When the Committee on Capital Markets Regulation (popularly known as the Paulson Committee) in its Interim Report (here) recommended "setting a cap on auditor liability," the Committee relied for support on the steps in that direction that have been taken by the European Commission. In its latest effort along those lines, the European Commission on January 18, 2007 launched a "public consultation on whether there is a need to reform the rules on auditor liability in the EU." A copy of the Commission’s press release can be found here. A copy of the Staff Working Paper can be found here.
In the Working Paper, the Commission’s staff offered four alternative proposals to cap the liability accounting firms potentially face when auditing public companies. (The Commission is asking for comment on the four proposals by March 15, 2007.) The four proposals are: a fixed monetary cap on damages that could be sought from auditors; a cap based on the audited company’s market capitalization; a cap based on a multiple of the audit fees charged; or the introduction of proportionate liability , which would hold the auditor responsible only for the damages that could be specifically attributed to them.
The initiative to afford accountants some form of liability protection is being led by Charlie McCreevy, the European Commissioner for Internal Market and Services. The initiative would potentially extend protections across the EU’s 27 member countries, although the member countries would not be required to enact them. However, the Working Paper notes that "auditor’s liability is currently capped in five Member States (Austria, Belgium, Germany, Greece and Slovenia)."
The Commission’s motivation for exploring auditor liability caps is essentially the same as that noted by the Paulson Committee in its Interim Report. That is, the Commission is concerned that as the number of audit firms capable of auditing the largest companies has dwindled down to four, the potential consequences from the failure of one of the remaining firms would be harmful to investors.
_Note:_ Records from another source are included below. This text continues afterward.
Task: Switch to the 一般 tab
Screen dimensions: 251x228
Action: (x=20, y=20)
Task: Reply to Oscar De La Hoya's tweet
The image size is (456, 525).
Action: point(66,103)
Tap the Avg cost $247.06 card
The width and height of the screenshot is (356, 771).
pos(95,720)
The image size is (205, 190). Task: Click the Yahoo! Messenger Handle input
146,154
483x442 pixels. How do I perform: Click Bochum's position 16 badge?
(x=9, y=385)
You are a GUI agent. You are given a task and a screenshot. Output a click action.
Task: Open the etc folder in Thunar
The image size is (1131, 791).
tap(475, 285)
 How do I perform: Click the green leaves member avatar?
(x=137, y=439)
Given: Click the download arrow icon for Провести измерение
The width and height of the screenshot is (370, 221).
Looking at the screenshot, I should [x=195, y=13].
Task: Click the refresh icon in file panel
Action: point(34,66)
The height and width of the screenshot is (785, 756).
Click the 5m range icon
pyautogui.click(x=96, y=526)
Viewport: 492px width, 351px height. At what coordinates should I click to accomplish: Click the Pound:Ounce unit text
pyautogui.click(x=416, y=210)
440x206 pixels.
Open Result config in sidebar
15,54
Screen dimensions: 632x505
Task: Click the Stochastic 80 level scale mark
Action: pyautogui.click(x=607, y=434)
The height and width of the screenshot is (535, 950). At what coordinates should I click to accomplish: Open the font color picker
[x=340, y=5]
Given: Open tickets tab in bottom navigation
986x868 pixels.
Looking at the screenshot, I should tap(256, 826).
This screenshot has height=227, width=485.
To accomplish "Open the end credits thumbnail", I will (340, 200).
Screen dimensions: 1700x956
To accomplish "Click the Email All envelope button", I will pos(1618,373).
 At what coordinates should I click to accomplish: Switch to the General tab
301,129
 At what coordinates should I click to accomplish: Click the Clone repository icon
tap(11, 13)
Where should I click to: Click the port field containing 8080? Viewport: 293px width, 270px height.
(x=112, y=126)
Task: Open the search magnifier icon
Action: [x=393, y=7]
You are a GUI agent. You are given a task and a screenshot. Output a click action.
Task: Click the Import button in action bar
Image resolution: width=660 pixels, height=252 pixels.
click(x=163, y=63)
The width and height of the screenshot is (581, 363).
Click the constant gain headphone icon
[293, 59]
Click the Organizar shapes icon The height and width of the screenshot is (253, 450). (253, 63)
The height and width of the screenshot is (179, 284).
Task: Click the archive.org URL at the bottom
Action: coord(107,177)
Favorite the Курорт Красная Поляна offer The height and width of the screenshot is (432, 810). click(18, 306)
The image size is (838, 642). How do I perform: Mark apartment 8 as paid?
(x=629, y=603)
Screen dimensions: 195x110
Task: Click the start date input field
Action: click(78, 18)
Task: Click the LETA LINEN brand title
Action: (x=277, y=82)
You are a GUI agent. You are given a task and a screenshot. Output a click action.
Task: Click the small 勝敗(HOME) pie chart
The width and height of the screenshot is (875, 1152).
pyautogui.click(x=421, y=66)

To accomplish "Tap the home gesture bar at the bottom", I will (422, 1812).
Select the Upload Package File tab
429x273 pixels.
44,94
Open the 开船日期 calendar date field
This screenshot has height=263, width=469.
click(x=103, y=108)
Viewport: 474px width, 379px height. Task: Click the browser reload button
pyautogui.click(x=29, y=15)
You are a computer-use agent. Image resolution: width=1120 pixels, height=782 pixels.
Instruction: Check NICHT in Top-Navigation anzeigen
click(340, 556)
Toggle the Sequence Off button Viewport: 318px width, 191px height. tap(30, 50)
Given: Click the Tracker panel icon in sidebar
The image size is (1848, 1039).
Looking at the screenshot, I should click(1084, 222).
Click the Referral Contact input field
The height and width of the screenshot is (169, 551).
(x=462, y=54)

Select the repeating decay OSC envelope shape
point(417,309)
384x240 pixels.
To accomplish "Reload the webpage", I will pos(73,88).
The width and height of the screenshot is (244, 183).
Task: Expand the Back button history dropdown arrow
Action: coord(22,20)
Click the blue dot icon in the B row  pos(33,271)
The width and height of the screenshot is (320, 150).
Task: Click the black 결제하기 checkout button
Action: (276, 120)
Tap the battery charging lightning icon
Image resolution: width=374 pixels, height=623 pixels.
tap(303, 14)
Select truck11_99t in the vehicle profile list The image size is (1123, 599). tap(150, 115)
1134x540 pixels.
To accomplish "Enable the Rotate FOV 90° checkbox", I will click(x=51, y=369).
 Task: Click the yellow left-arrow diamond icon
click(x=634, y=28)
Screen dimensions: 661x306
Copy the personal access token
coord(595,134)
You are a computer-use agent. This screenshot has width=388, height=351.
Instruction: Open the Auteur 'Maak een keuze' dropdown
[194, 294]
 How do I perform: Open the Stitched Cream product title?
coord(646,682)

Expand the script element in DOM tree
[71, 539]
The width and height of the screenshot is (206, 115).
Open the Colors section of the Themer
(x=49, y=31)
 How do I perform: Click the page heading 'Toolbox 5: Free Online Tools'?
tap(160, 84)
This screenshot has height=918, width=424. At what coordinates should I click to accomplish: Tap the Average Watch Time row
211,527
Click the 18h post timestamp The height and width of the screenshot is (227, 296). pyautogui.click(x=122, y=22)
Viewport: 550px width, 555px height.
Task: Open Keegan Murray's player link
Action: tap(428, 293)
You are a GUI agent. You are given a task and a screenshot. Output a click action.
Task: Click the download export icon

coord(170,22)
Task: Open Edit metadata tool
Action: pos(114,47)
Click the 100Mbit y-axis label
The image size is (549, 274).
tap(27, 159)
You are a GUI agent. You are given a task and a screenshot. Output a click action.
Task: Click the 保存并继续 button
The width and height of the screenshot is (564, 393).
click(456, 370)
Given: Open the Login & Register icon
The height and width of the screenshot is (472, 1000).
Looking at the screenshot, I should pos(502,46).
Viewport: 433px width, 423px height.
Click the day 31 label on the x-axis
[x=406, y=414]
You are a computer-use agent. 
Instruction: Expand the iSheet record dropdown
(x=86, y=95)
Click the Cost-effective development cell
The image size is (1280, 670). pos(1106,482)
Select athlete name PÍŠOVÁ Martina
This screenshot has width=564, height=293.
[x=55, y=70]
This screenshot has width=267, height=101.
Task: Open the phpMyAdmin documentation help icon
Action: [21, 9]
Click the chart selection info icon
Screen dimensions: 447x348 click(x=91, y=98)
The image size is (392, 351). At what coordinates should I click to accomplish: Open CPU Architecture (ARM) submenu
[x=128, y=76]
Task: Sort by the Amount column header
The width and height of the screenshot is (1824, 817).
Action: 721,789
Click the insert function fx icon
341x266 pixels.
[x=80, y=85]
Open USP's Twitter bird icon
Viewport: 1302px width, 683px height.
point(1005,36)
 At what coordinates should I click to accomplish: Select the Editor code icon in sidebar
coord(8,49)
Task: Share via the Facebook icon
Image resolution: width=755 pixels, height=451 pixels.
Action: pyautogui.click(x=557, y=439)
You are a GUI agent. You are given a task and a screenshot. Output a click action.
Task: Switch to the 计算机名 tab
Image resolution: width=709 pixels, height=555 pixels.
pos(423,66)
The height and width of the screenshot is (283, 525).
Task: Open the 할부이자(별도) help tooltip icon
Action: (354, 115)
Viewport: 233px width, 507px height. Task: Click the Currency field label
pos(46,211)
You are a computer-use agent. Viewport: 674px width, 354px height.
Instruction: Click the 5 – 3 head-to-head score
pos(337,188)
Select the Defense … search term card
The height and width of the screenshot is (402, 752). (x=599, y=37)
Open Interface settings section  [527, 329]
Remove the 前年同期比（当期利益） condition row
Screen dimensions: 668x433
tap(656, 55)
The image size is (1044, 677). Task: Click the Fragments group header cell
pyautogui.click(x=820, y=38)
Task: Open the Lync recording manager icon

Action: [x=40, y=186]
In an October 27, 2006 interview in the Financial Times (here), McCreevy expressed his concern that "further reduction in the number of global firms would make it very hard for companies to get accounts signed off and published – dealing a blow to investors." McCreevy himself advocates a cap on auditor liability.
A January 19, 2007 Wall Street Journal article entitled "EU Offers Plans for Accounting Firms’ Audit-Liability Caps" (here, subscription required) suggests that the EU proposals "could help a push by the largest firms for similar protection in the U.S." The article goes on to note that the "adoption of a European auditor-liability shield, even if the member countries weren’t required to enact it, would potentially add to a sense that U.S. markets are increasingly at a competitive disadvantage to those in Europe, and, in particular, London."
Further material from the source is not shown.